L’artiste polonaise Iwona Chmielewska était l’une des invitées européennes de ce Salon du livre et de la presse jeunesse de Montreuil 2012.

Son album, Le journal de Blumka, dont elle est l’auteure et l’illustratrice,  » raconte la vie ordinaire du 92, rue Krochmalna, à Varsovie, l’orphelinat fondé par Janusz Korczak. « 

Cet album, c’est un long et éprouvant projet. Il y a eu vingt livres réalisés, d’autres projets, avant de parvenir à l’aboutissement de celui-ci, une profonde et lente génèse, gestation. Iwona raconte que Janusz Korczak est une figure majeure en Pologne, une figure aimée, honorée. On trouve ses livres dans les écoles, mais, finalement, on ne le connait pas. Ce que l’on transmet de lui, c’est le pédagogue révolutionnaire mort à Treblinka avec ses enfants de l’orphelinat. Iwona a voulu connaître, rencontrer le docteur, le docteur avec ses enfants, tous vivants; elle a souhaité raconter la vie, pas la mort, que ce qui reste de lui ne soit pas seulement les grandes théories et l’horreur des assassinats mais plutôt l’enfance.

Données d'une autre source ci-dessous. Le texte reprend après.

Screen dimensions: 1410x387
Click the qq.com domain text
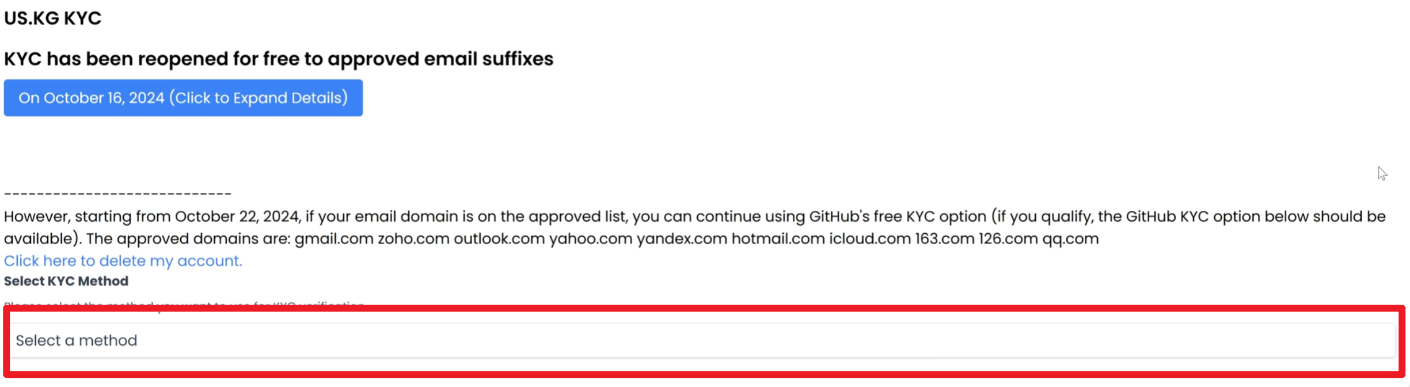(x=1070, y=238)
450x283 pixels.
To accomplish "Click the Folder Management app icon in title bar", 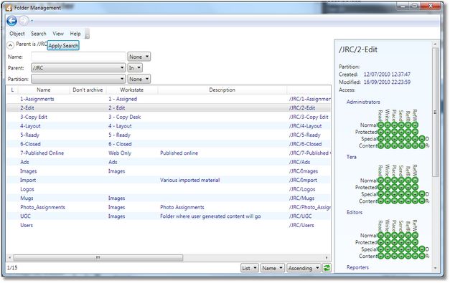I will point(9,8).
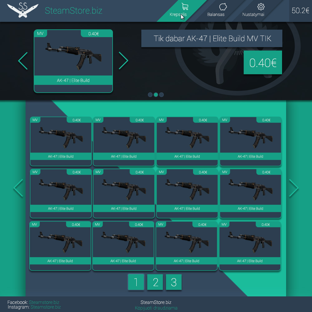This screenshot has width=312, height=312.
Task: Click the 0.40€ featured price button
Action: [263, 63]
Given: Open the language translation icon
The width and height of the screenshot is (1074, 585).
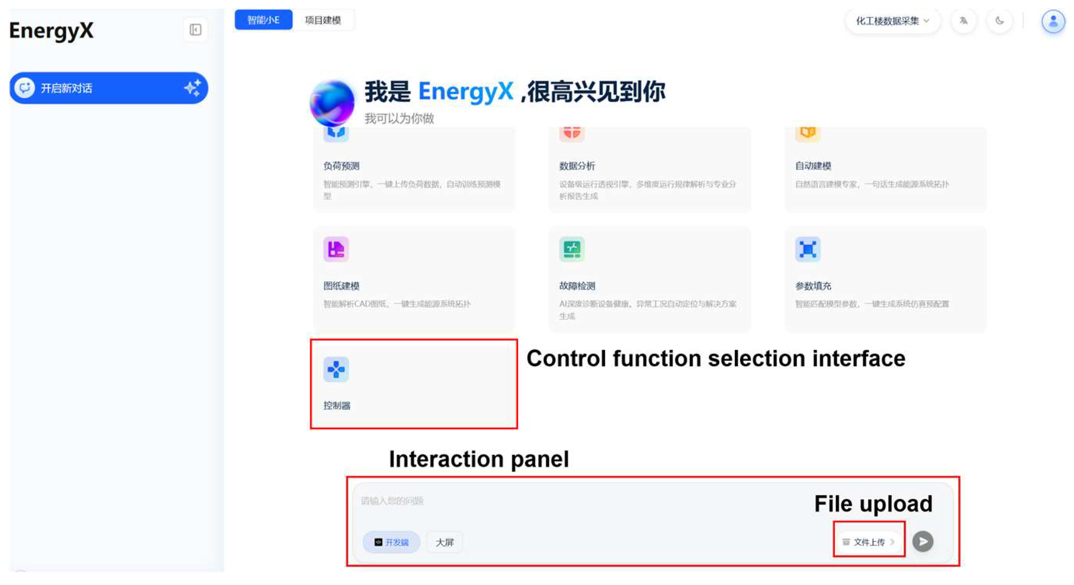Looking at the screenshot, I should tap(964, 20).
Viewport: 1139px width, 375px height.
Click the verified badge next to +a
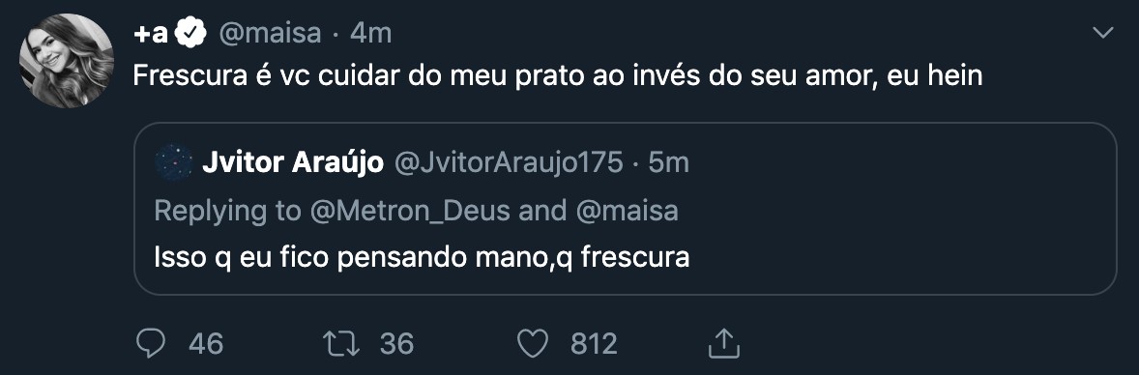[x=191, y=34]
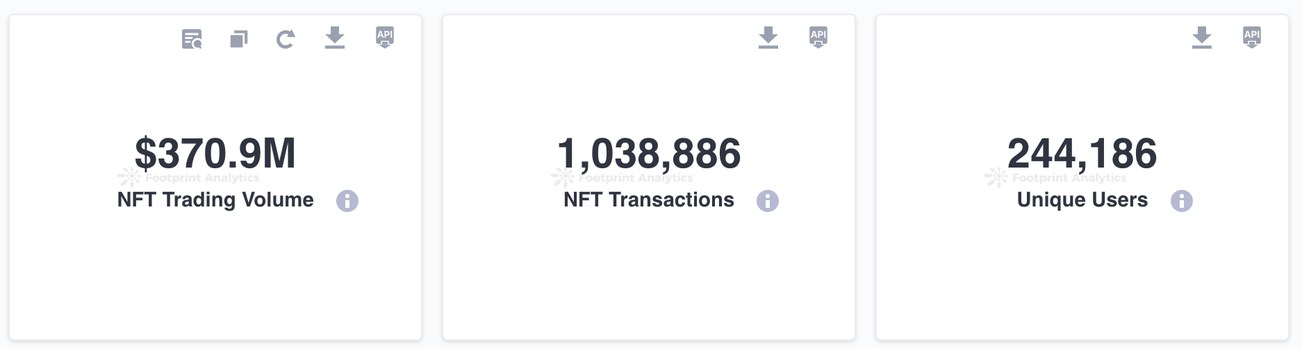Click the Unique Users label
This screenshot has height=349, width=1302.
(1082, 200)
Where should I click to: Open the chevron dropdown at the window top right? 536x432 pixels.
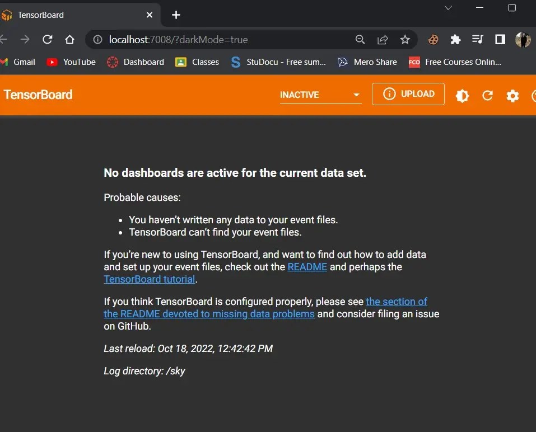[447, 8]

Iwona s’est investie dans ce projet seule, sans éditeur, pas à pas, à voix basse comme elle évoque ce quotidien à l’orphelinat et les principes pédagogiques. Elle avoue avoir parfois dû reporter ce projet tant elle se sentait oppressée par la responsabilité de cette image positive qu’elle espérait partager en créant cet album, parfois submergée par l’émotion parce qu’il lui fallait concevoir un livre léger, lumineux, un livre sur des enfants pour des enfants. Un livre pour les adultes aussi, mais pas seulement pour des professionnels, double lecture qu’Iwona a tracé sur les pages, pages de mémoire. Le premier éditeur à l’avoir contactée à propos de ce projet était allemand. Iwona n’a pu s’empêcher d’y voir un signe, ce signe  » positif  » pour ce projet  » positif « .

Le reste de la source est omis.